** The data follows **

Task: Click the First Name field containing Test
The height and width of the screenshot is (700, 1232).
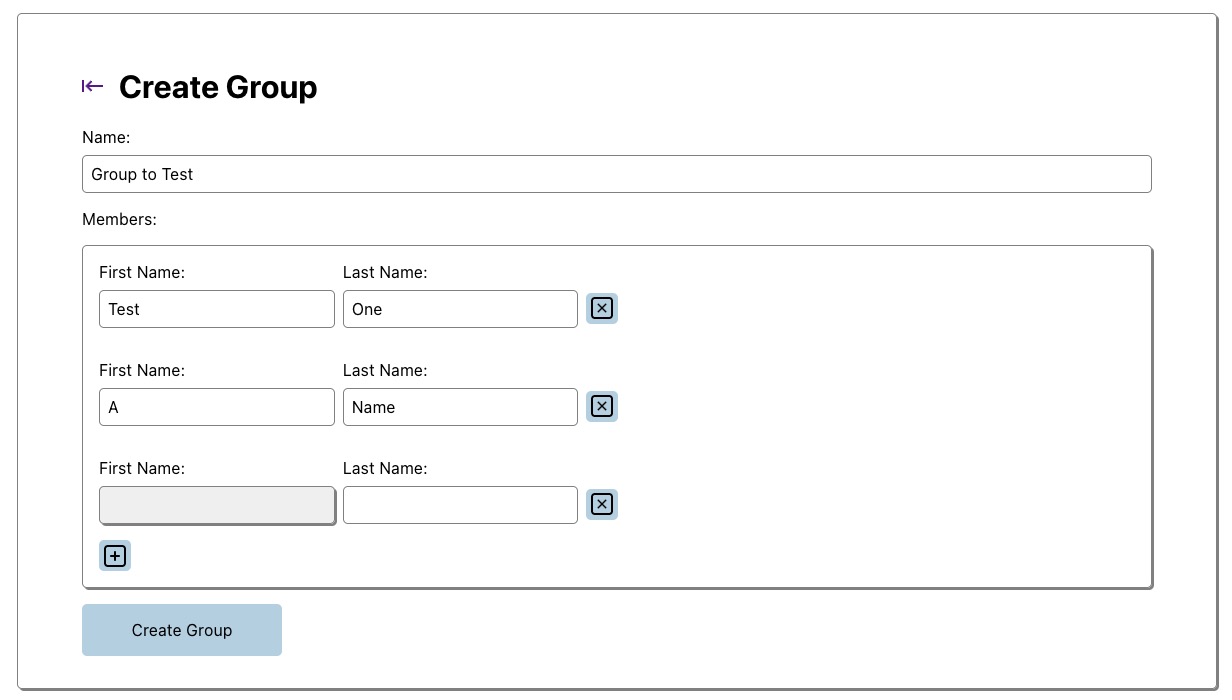Action: 216,309
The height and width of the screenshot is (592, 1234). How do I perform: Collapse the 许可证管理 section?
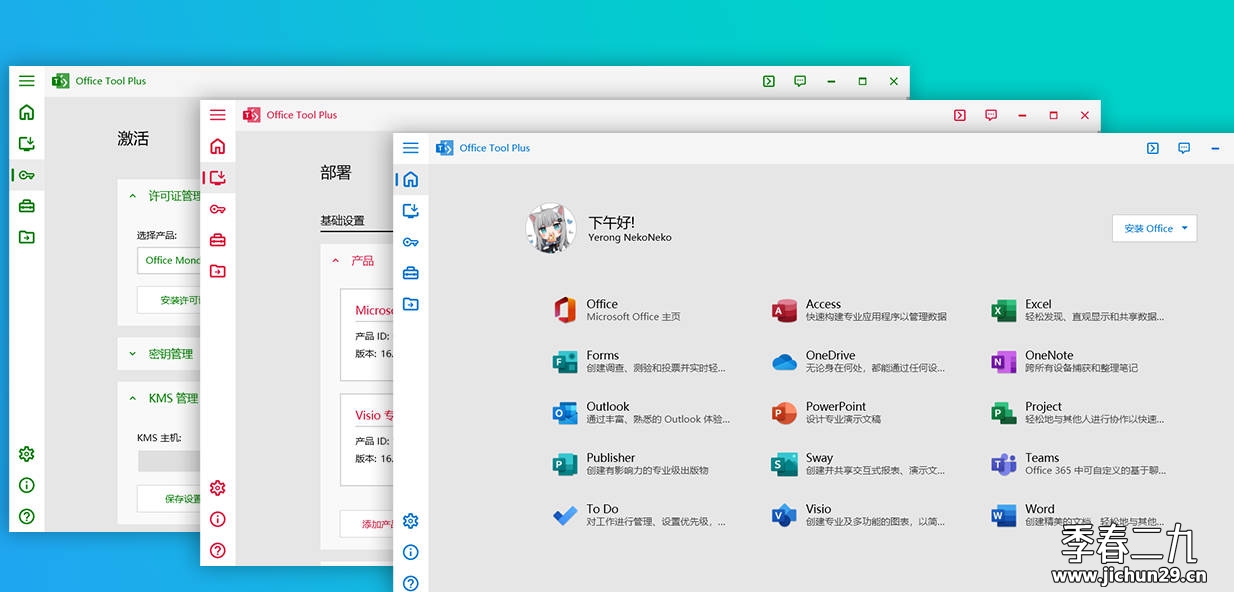click(x=133, y=196)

** End of The data **

_Exercise brief_:
All lines from the one holding "The height and width of the screenshot is (592, 1234)." through the last line of the entries, and nothing else, are to be output exactly; leave out the pictures.

_Output for this exercise_:
The height and width of the screenshot is (592, 1234). How do I perform: Collapse the 许可证管理 section?
click(x=133, y=196)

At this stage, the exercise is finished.